§ TO DO: Copy every one of the rows below word for word, without changing anything.

[Items from a dataset]
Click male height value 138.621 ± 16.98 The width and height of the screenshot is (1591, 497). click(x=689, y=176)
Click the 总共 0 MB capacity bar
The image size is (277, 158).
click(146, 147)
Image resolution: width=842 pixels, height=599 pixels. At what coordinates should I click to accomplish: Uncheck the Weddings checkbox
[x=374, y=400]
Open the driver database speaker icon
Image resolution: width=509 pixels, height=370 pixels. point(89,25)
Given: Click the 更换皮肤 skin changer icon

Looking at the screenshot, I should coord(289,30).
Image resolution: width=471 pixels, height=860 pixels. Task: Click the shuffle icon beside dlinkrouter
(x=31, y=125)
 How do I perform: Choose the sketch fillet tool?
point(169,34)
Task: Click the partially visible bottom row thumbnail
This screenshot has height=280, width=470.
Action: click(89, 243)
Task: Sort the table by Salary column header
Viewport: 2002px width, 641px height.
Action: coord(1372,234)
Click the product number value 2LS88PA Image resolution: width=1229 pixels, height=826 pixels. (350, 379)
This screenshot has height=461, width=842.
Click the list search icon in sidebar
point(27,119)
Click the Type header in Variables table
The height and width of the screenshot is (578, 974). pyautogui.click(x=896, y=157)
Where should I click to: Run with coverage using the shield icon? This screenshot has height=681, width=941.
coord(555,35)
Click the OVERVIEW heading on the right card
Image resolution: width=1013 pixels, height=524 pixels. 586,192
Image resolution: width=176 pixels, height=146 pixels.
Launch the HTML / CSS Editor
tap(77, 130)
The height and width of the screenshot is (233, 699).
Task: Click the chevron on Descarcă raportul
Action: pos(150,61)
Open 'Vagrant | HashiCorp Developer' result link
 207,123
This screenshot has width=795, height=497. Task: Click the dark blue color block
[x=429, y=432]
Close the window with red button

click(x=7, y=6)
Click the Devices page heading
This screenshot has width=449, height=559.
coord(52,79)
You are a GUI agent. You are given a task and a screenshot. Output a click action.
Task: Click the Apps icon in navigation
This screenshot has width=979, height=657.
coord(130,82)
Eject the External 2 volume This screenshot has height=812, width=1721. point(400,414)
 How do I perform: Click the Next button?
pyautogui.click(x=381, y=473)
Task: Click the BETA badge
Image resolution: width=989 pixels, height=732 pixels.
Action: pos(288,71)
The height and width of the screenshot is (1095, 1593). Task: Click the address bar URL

§ RESULT OF THE EXERCISE:
Click male height value 138.621 ± 16.98 The width and height of the screenshot is (1591, 497). click(x=689, y=176)
Click the 总共 0 MB capacity bar
The image size is (277, 158).
click(146, 147)
Image resolution: width=842 pixels, height=599 pixels. At what coordinates should I click to accomplish: Uncheck the Weddings checkbox
[x=374, y=400]
Open the driver database speaker icon
Image resolution: width=509 pixels, height=370 pixels. point(89,25)
Given: Click the 更换皮肤 skin changer icon

Looking at the screenshot, I should coord(289,30).
Image resolution: width=471 pixels, height=860 pixels. Task: Click the shuffle icon beside dlinkrouter
(x=31, y=125)
 How do I perform: Choose the sketch fillet tool?
point(169,34)
Task: Click the partially visible bottom row thumbnail
This screenshot has height=280, width=470.
Action: click(89, 243)
Task: Sort the table by Salary column header
Viewport: 2002px width, 641px height.
Action: coord(1372,234)
Click the product number value 2LS88PA Image resolution: width=1229 pixels, height=826 pixels. (350, 379)
This screenshot has height=461, width=842.
Click the list search icon in sidebar
point(27,119)
Click the Type header in Variables table
The height and width of the screenshot is (578, 974). pyautogui.click(x=896, y=157)
Where should I click to: Run with coverage using the shield icon? This screenshot has height=681, width=941.
coord(555,35)
Click the OVERVIEW heading on the right card
Image resolution: width=1013 pixels, height=524 pixels. 586,192
Image resolution: width=176 pixels, height=146 pixels.
Launch the HTML / CSS Editor
tap(77, 130)
The height and width of the screenshot is (233, 699).
Task: Click the chevron on Descarcă raportul
Action: pos(150,61)
Open 'Vagrant | HashiCorp Developer' result link
 207,123
This screenshot has width=795, height=497. Task: Click the dark blue color block
[x=429, y=432]
Close the window with red button

click(x=7, y=6)
Click the Devices page heading
This screenshot has width=449, height=559.
coord(52,79)
You are a GUI agent. You are given a task and a screenshot. Output a click action.
Task: Click the Apps icon in navigation
This screenshot has width=979, height=657.
coord(130,82)
Eject the External 2 volume This screenshot has height=812, width=1721. point(400,414)
 How do I perform: Click the Next button?
pyautogui.click(x=381, y=473)
Task: Click the BETA badge
Image resolution: width=989 pixels, height=732 pixels.
Action: pos(288,71)
The height and width of the screenshot is (1095, 1593). Task: Click the address bar URL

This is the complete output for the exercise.